M. Jacques Mossion attire l'attention de M. le ministre d'Etat, ministre de l'éducation nationale, de la jeunesse et des sports, sur les préoccupations exprimées par le syndicat national de l'enseignement chrétien à l'égard de l'important retard pris à la mise en oeuvre du relevé de conclusions sur la revalorisation de la fonction enseignante, signé le 31 mars 1989, pour les maîtres des établissements privés sous contrat. Qu'il s'agisse de l'intégration dans le corps des certifiés ou assimilés, de la transformation des emplois de PLP 1 en PLP 2, de l'intégration des instituteurs dans le corps des professeurs des écoles, de l'accès aux échelles hors classes, de l'octroi du congé de mobilité, des indemnités de sujétion spéciales ou des indemnités pour activités péri-éducatives, aucune mesure concrète ne semble avoir été prise en leur faveur. Il lui demande de bien vouloir lui préciser les dispositions qu'il envisage de mettre en oeuvre visant à répondre à ces préoccupations particulièrement dignes d'intérêt.
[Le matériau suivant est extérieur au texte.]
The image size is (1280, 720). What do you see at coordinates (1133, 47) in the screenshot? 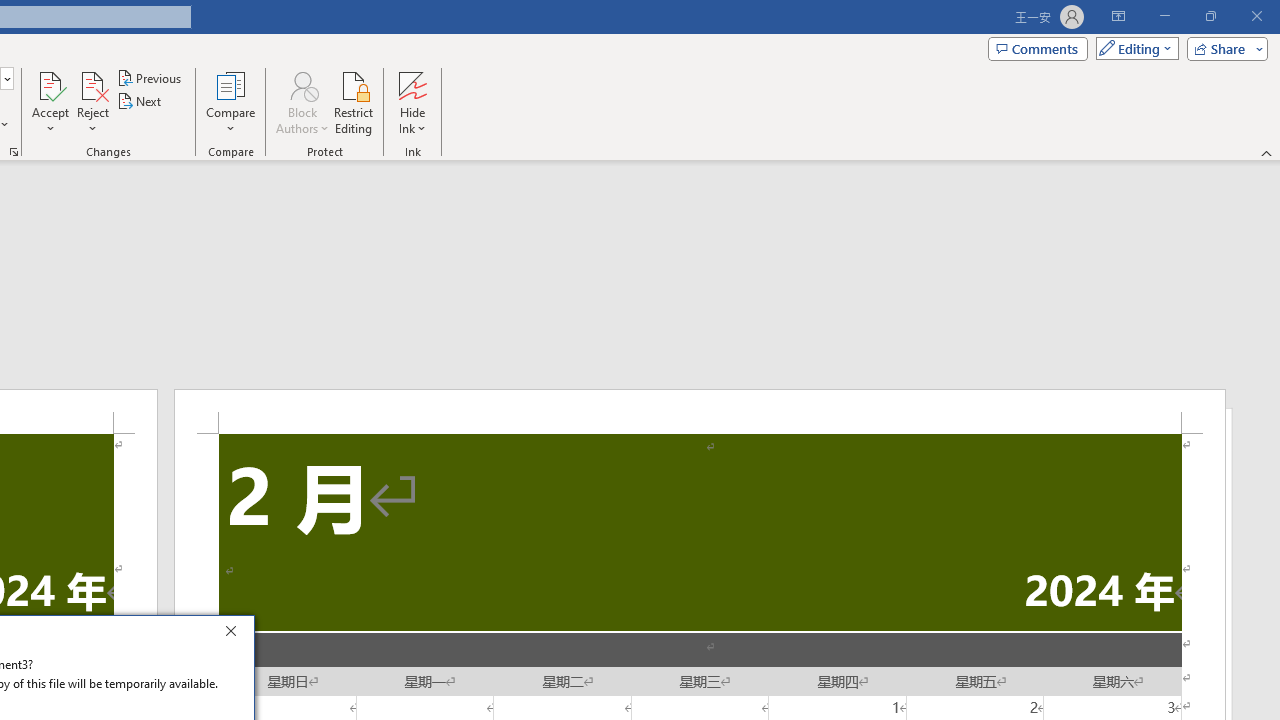
I see `'Mode'` at bounding box center [1133, 47].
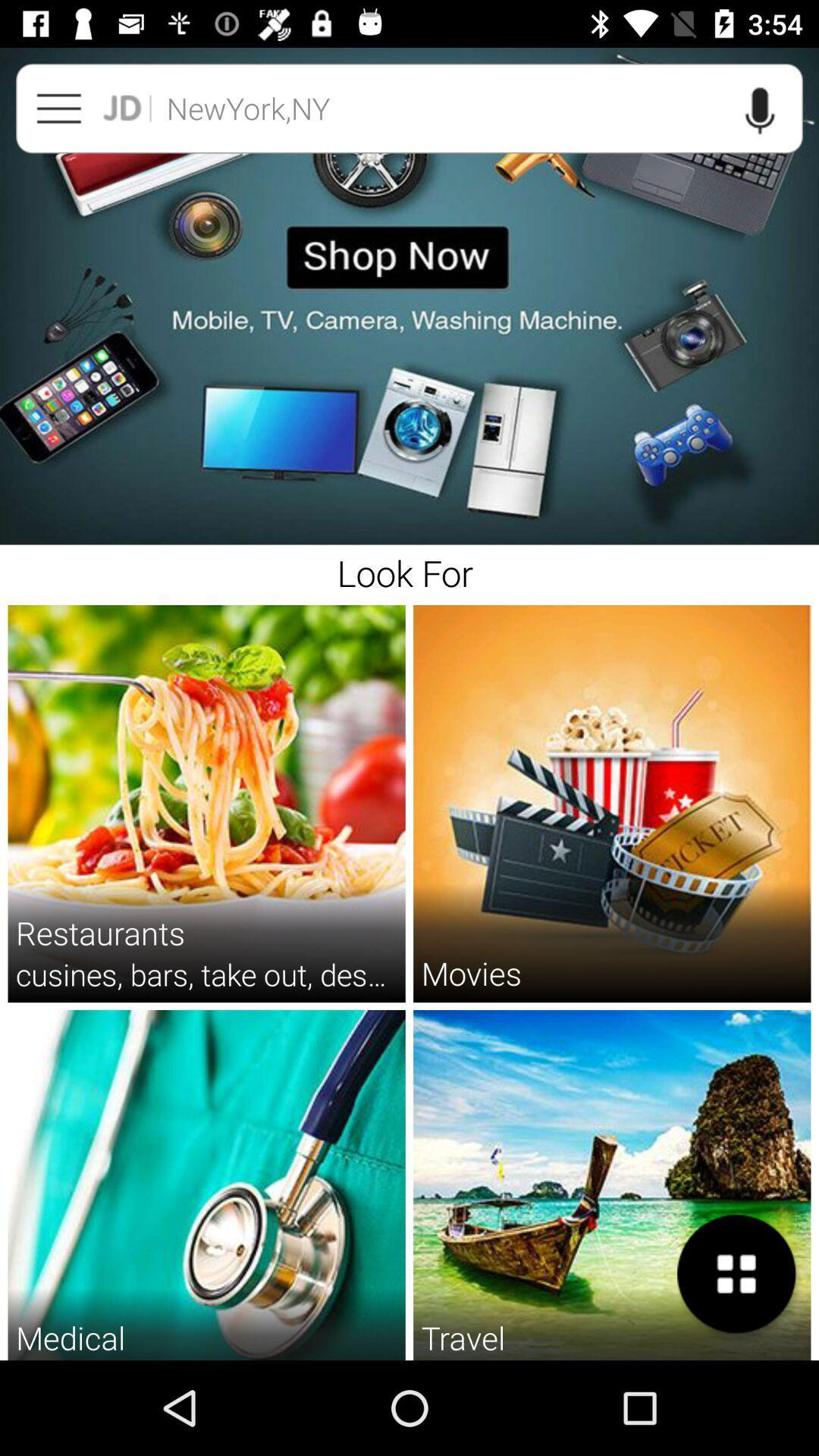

Réponse du ministère : Éducation

publiée dans le JO Sénat du 23/05/1991 - page 1063

Réponse. - La loi n° 59-1557 du 31 décembre 1959 modifiée indique dans son article 15 que " les règles générales qui déterminent les conditions de service et de cessation d'activité des maîtres titulaires de l'enseignement public, ainsi que les mesures sociales et les possibilités de formation dont ils bénéficient, sont applicables également et simultanément aux maîtres justifiant du même niveau de formation, habilités par agrément ou par contrat à exercer leurs fonctions dans des établissements d'enseignement privés liés à l'Etat par contrat. Ces maîtres bénéficient également des mesures de promotion et d'avancement prises en faveur des maîtres de l'enseignement public ". Cette disposition a toujours été appliquée avec la plus grande diligence par le ministère de l'éducation nationale, de la jeunesse et des sports, mais la mise en oeuvre pratique implique des délais dus à la lourdeur de la procédure imposée par ledit article 15. En effet, les mesures générales concernant les maîtres des établissements d'enseignement privés sont prises par décret en conseil des ministres. Les textes transposant aux maîtres des établissements privés les dispositions statutaires nouvelles applicables aux enseignants publics sont soumis au conseil supérieur de l'éducation dès que le projet de décret public correspondant a été examiné par les instances compétentes - conseil supérieur de l'éducation et, éventuellement, conseil d'Etat - et peut donc être considéré comme une version définitive. Cette procédure induit donc un délai inévitable, que l'administration vise à réduire au minimum, entre la parution d'un texte concernant les enseignants publics et sa transposition aux maîtres des établissements privés. En tout état de cause, les mesures prises sont applicables aux mêmes dates aux maîtres des établissements privés et aux enseignants publics.